Но здесь я опускаю взор с боязнью, ибо углядел немалую опасность: я едва не перестал воспринимать себя с должной серьезностью! А подобные оскорбления смываются только кровью. Кроме того, я не расслышал последнего твоего замечания, что-то насчет выбора стиля. Да-да, Брат Осел, выбор стиля есть вещь прежде прочих важная; и в цветочном магазине родной словесности ты порою встретишь странные и ужасные цветы, где сверхъестественна эрекция тычинок.
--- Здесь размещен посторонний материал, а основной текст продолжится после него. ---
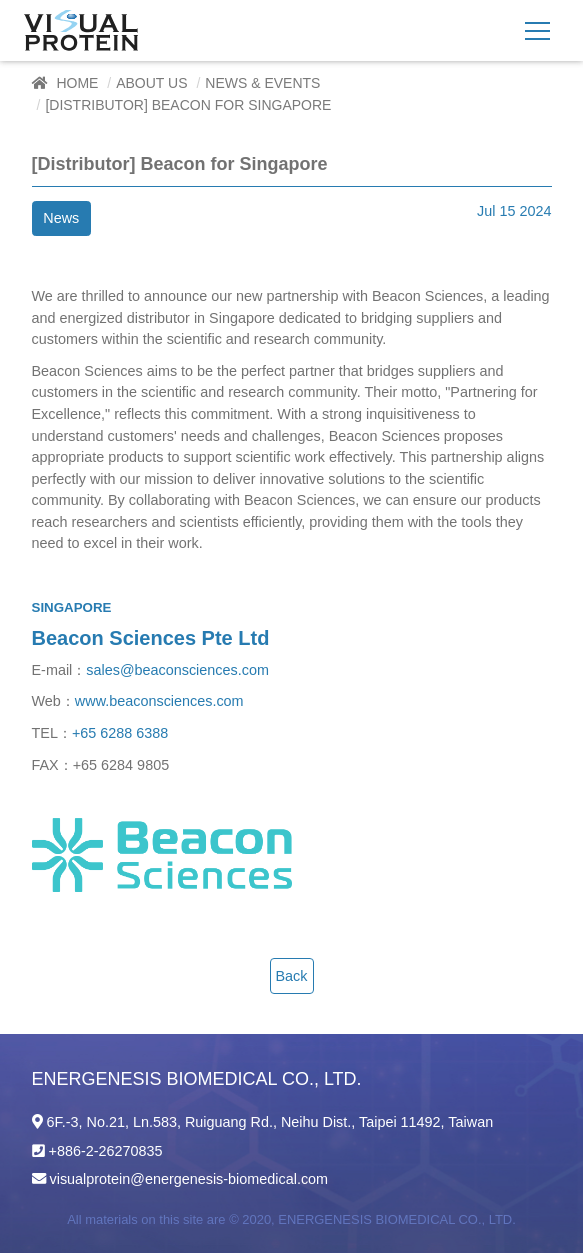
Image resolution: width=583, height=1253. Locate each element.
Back (292, 976)
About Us (151, 83)
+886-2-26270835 (106, 1151)
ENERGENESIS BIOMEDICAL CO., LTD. (397, 1219)
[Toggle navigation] (537, 30)
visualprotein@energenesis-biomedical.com (189, 1179)
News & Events (262, 83)
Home (77, 83)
О, если бы писать, как Рёскин![58] Когда бедняжка Эффи Грей[59] попыталась залезть к нему в койку, он просто-напросто сказал девчонке: «Брысь!» О, если бы писать, как Карлейль![60] Всевластье чар, и мысли, и пера. Когда Шотландец спустится с вершин, Что в город прянет вскоре вслед за ним? Ясное дело, Весна-Красна. И во всем, что бы ты ни сказал, вдосталь будет правды и остроты ума через край; правды, конечно, весьма относительной, и остроты куда больше, нежели ума, однако в целом схолиасты рецептурою сильны, и есть чему у них поучиться, коль скоро уж стиль для тебя так же важен, как для меня, несчастного, – суть.
58
Джон Рёскин (1819—1900) – выдающийся английский искусствовед, критик и эссеист, один из основных столпов викторианской эстетики, оказавший несомненное влияние на становление ведущих течений в живописи, литературе и архитектуре своего времени.
59
Речь идет об Эвфемии Чалмерз Грей, которая с 1848 по 1854 г. была женой весьма активного в «романтической» сфере жизни Рёскина. Развод состоялся по его инициативе, причем на следующий же год Эффи Грей вышла замуж за художника Джона Эверетта Милле.
60
Томас Карлайл (1795—1881) – выдающийся английский историк, философ, критик и эссеист. В тексте романа я предпочел воспользоваться «принятой» в отечественной традиции транслитерацией его фамилии.